I’ve been a big fan of Khan Academy‘s free online lessons in mathematics, sciences, and a growing body of liberal arts (including Vi Hart’s “Doodling in Math Class” courses). My best friend recently sent me links to two more sites:
Udacity is a site providing free courses in math, sciences, and programming, while Code Academy focuses entirely on computer programming languages, getting online students working in the chosen code from the outset.
And while I continue to appreciate (and even use these sites), I’ve been longing to find online liberal arts courses as well, especially history, art, architecture, and music theory/practice. My boyfriend found a site with a long list of available online courses, some as videos, some as audio files, and others with a multimedia mix. Open Culture provides a list of 500 Free Online Courses from Top Universities. It includes archaeology, architecture, philosophy, ethics, etc. A few of the classes I’d seen before (e.g. MIT’s Open Course Ware classes have a greater diversity than one might expect, and includes a Building with the Landscape class my daughter and I want to learn from together to help us build a miniature hobbit house for our garden), but most of them are new to me, and come from schools such as Oxford, Yale, Harvard, MIT, and UC Berkeley. There’s even a series of free music courses provided by Berklee College of Music.
Considering my daughter’s now becoming interested in, and is showing maturity enough to handle, specialized courses in topics for which I have limited knowledge, this is a great opportunity for us both to learn shared interests together, and to explore individual interests separately. For example, we might take a language, architecture, or music theory course together, but you can bet she’ll be more interested in biochemistry and cryptography, while I’ll want to dive into mechanical engineering and linguistics.
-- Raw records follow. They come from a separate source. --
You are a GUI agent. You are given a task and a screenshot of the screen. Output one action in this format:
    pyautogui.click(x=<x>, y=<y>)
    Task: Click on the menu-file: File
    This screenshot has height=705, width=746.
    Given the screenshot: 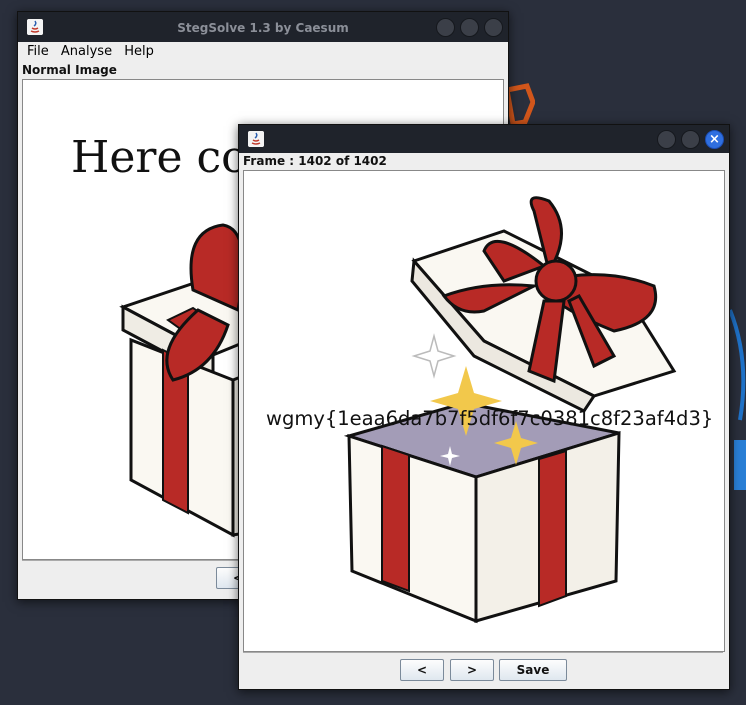 What is the action you would take?
    pyautogui.click(x=38, y=52)
    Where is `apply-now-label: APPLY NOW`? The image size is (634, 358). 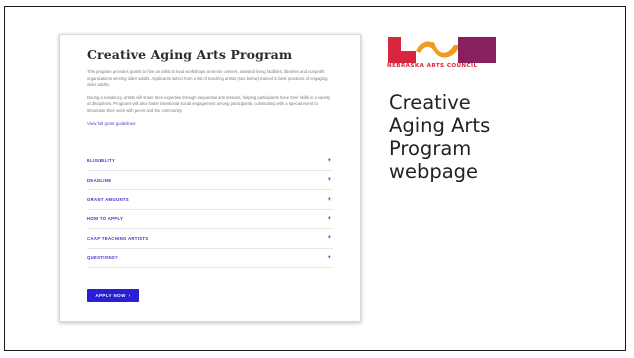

With these courses, we can explore complex lessons at our own pace, choosing to take one class a season, or three or four at once. It also lets us discover whether we’re willing to commit to lengthy study in a given field without wasting thousands of dollars on tuition to figure it out. These are resources that, when combined with books and discussion groups, can give a rewarding educational experience honoring the notion that every individual learns at a different pace, and can be interested and capable of learning any subject at any age.